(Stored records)

* * * * *

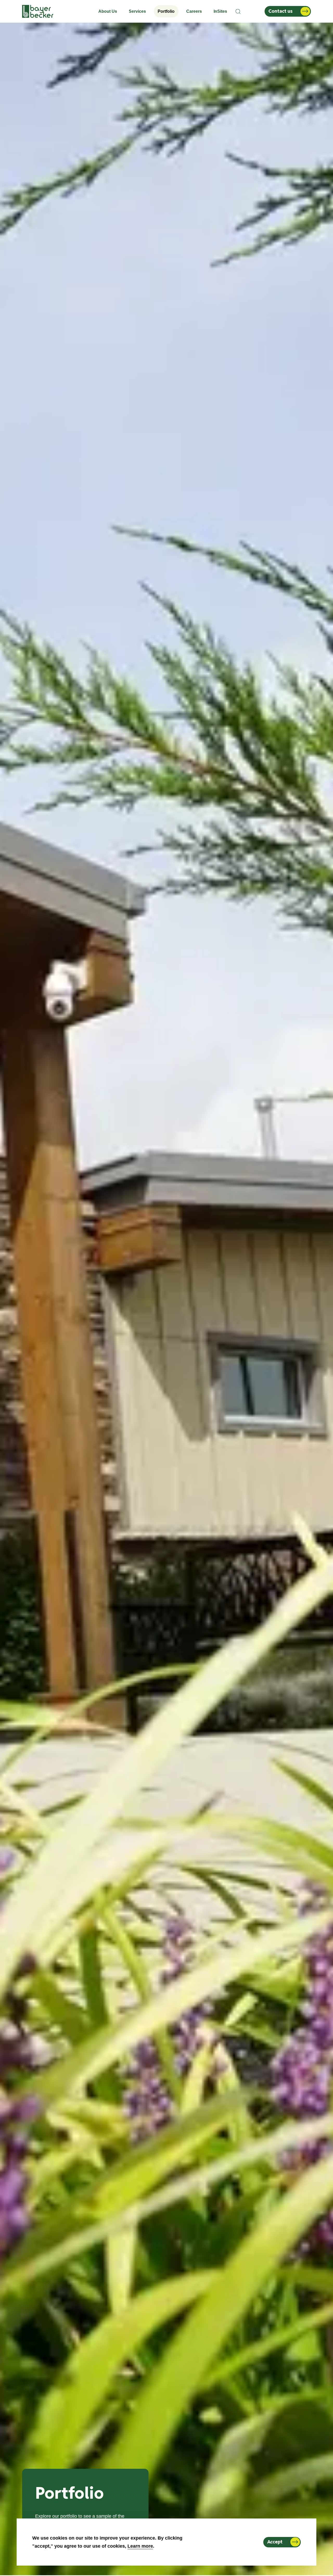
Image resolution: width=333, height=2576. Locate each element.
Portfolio (166, 11)
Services (137, 11)
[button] (238, 11)
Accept (275, 2542)
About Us (107, 11)
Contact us (280, 11)
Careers (194, 11)
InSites (220, 11)
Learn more (140, 2545)
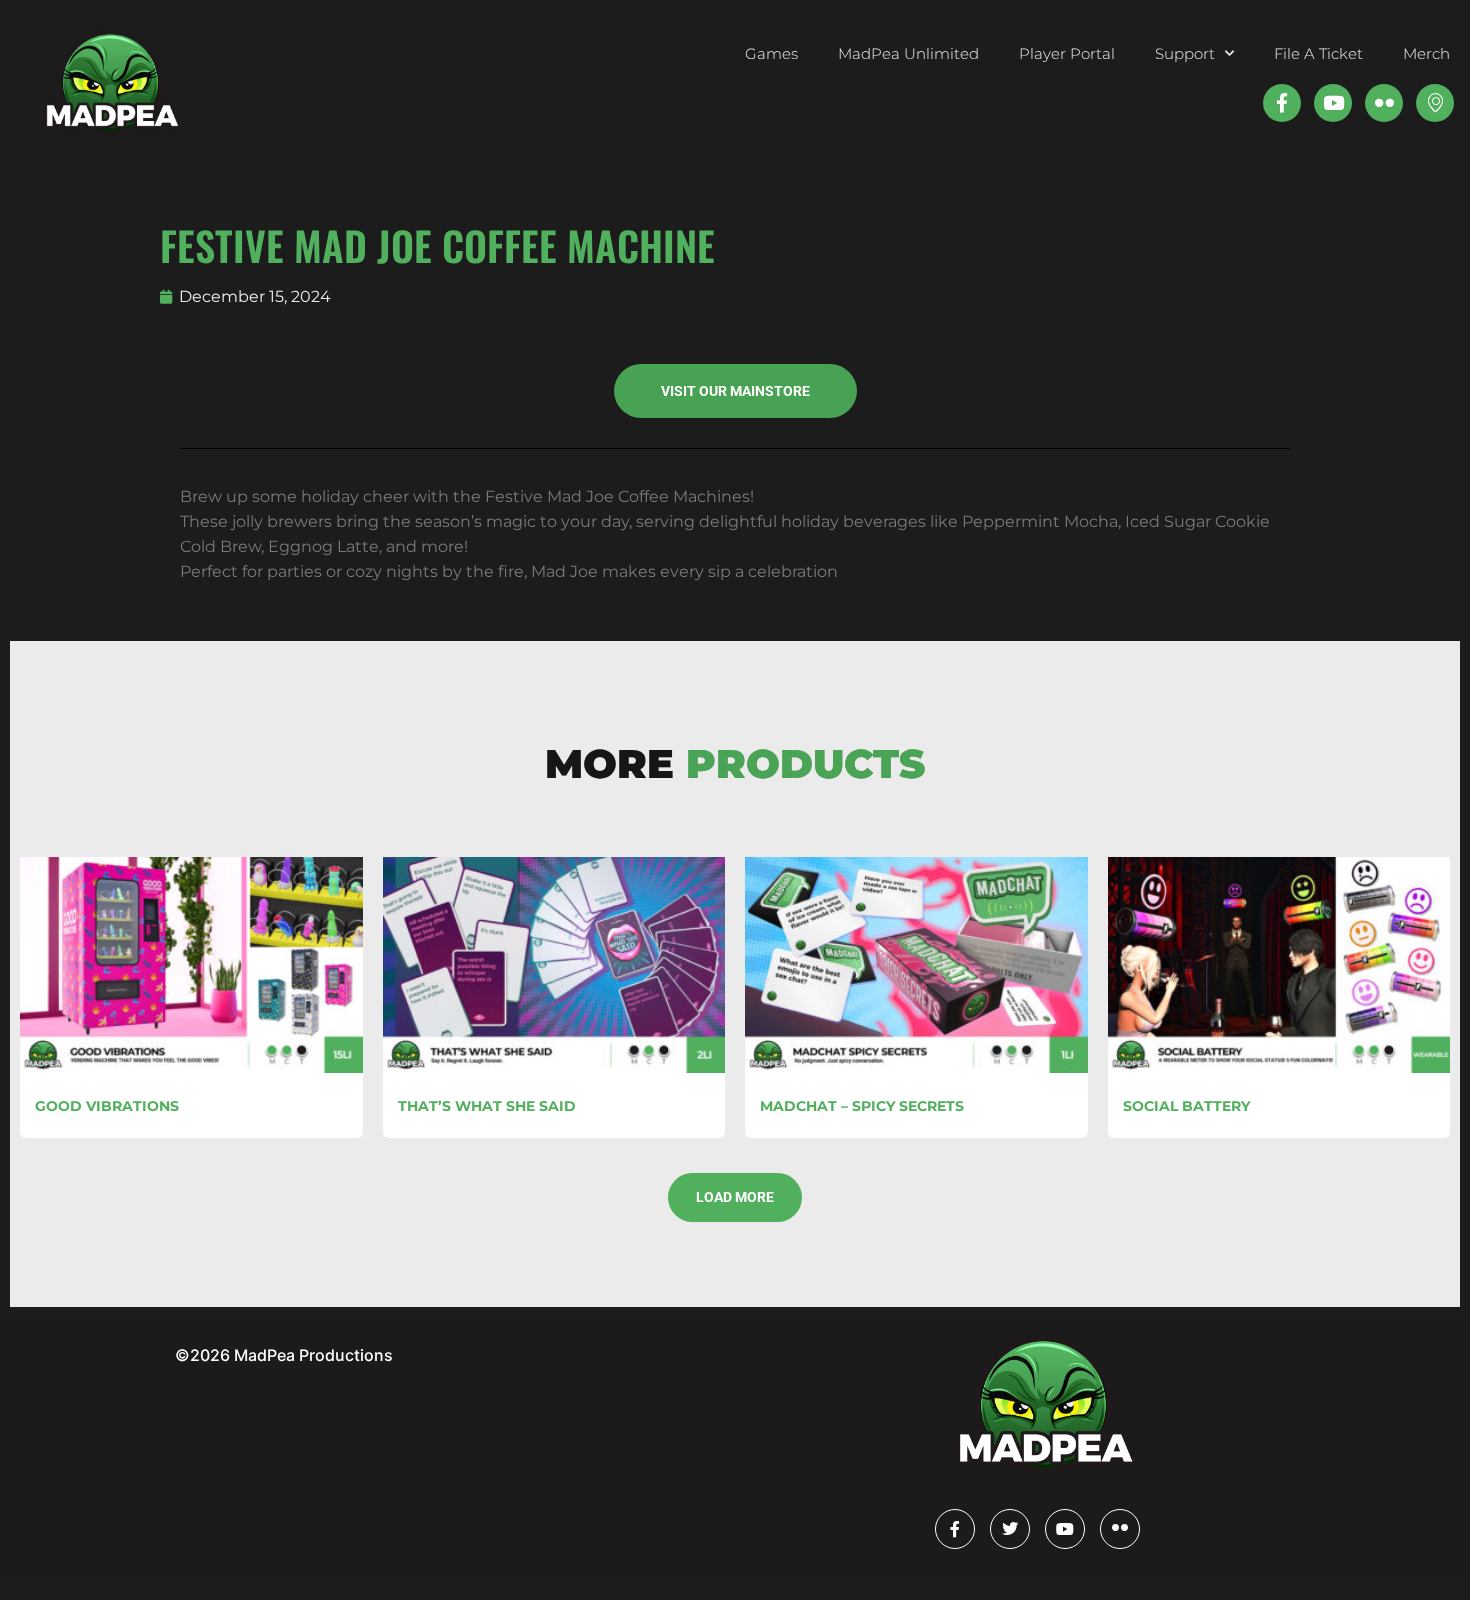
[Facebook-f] (1282, 103)
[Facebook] (955, 1529)
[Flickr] (1120, 1529)
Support (1185, 53)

* * * * *

#### Prompt:
Once you find the line that contains "Careers (194, 11)", give it again along with every later line through the end of the data, word for word, minus the pictures.

#### Response for this exercise:
Careers (194, 11)
InSites (220, 11)
Learn more (140, 2545)
[Facebook-f] (1282, 103)
[Facebook] (955, 1529)
[Flickr] (1120, 1529)
Support (1185, 53)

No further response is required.